[Task] Rewrite the listing below, replacing "screenshot" with "screen capture" wherever it appears and leaving everything else unchanged. Omit the pictures from your version.

[Supplied entries]

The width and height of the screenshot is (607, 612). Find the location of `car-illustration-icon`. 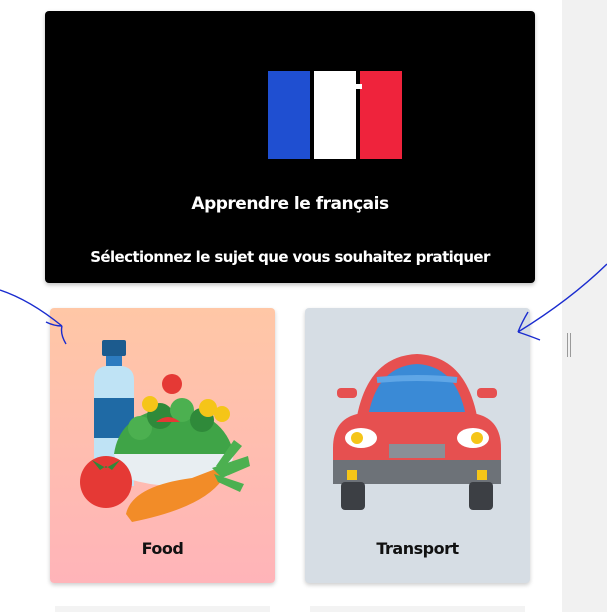

car-illustration-icon is located at coordinates (417, 432).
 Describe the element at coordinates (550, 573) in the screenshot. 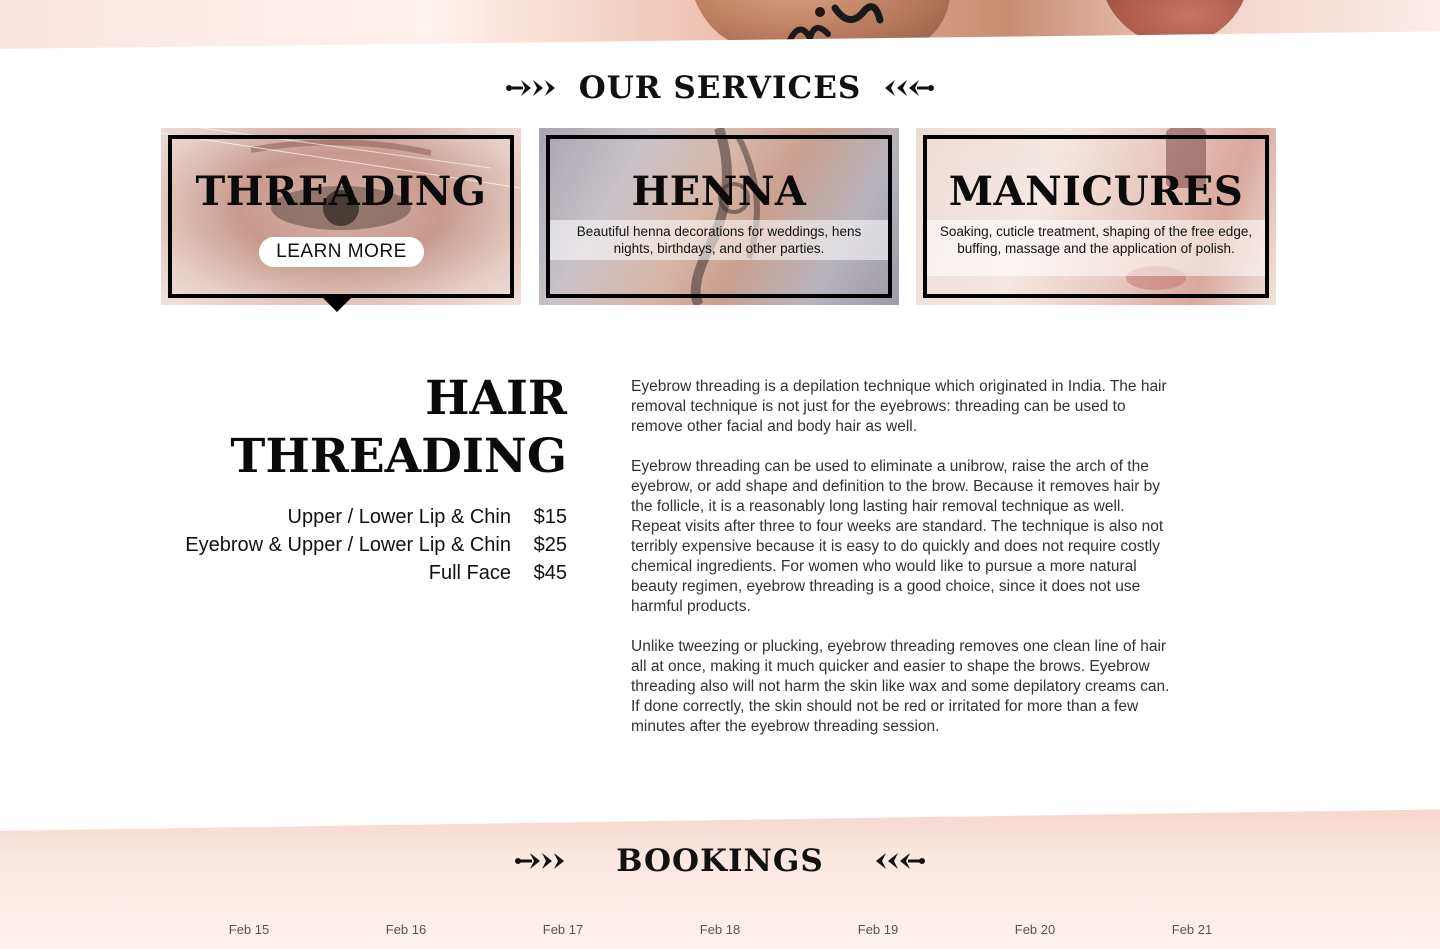

I see `price-amount: $45` at that location.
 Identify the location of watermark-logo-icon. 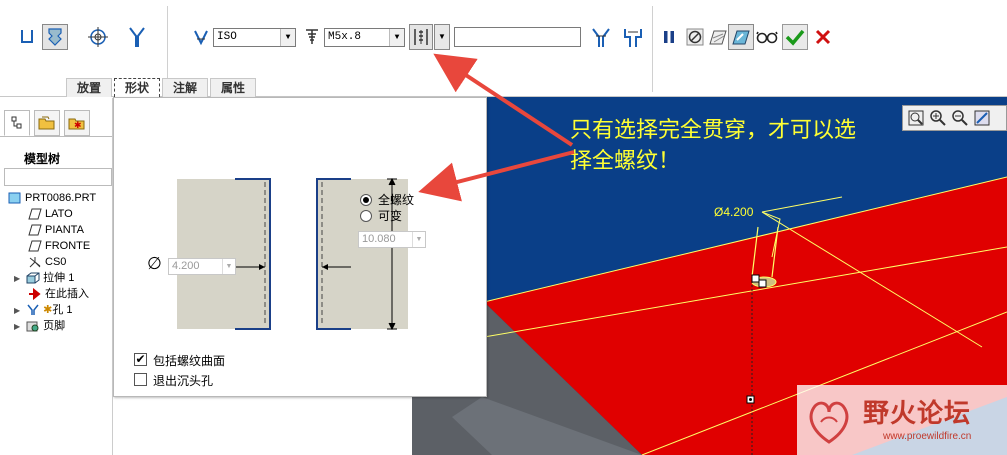
(829, 422).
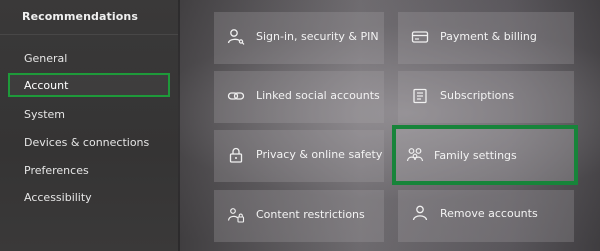  I want to click on tile-linked-social-accounts: Linked social accounts, so click(299, 97).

[Your solution]
The width and height of the screen capture is (607, 612). Find the location of `car-illustration-icon`. 

car-illustration-icon is located at coordinates (417, 432).
 Describe the element at coordinates (550, 573) in the screen capture. 

I see `price-amount: $45` at that location.
 Identify the location of watermark-logo-icon. 
(829, 422).
  I want to click on tile-linked-social-accounts: Linked social accounts, so click(299, 97).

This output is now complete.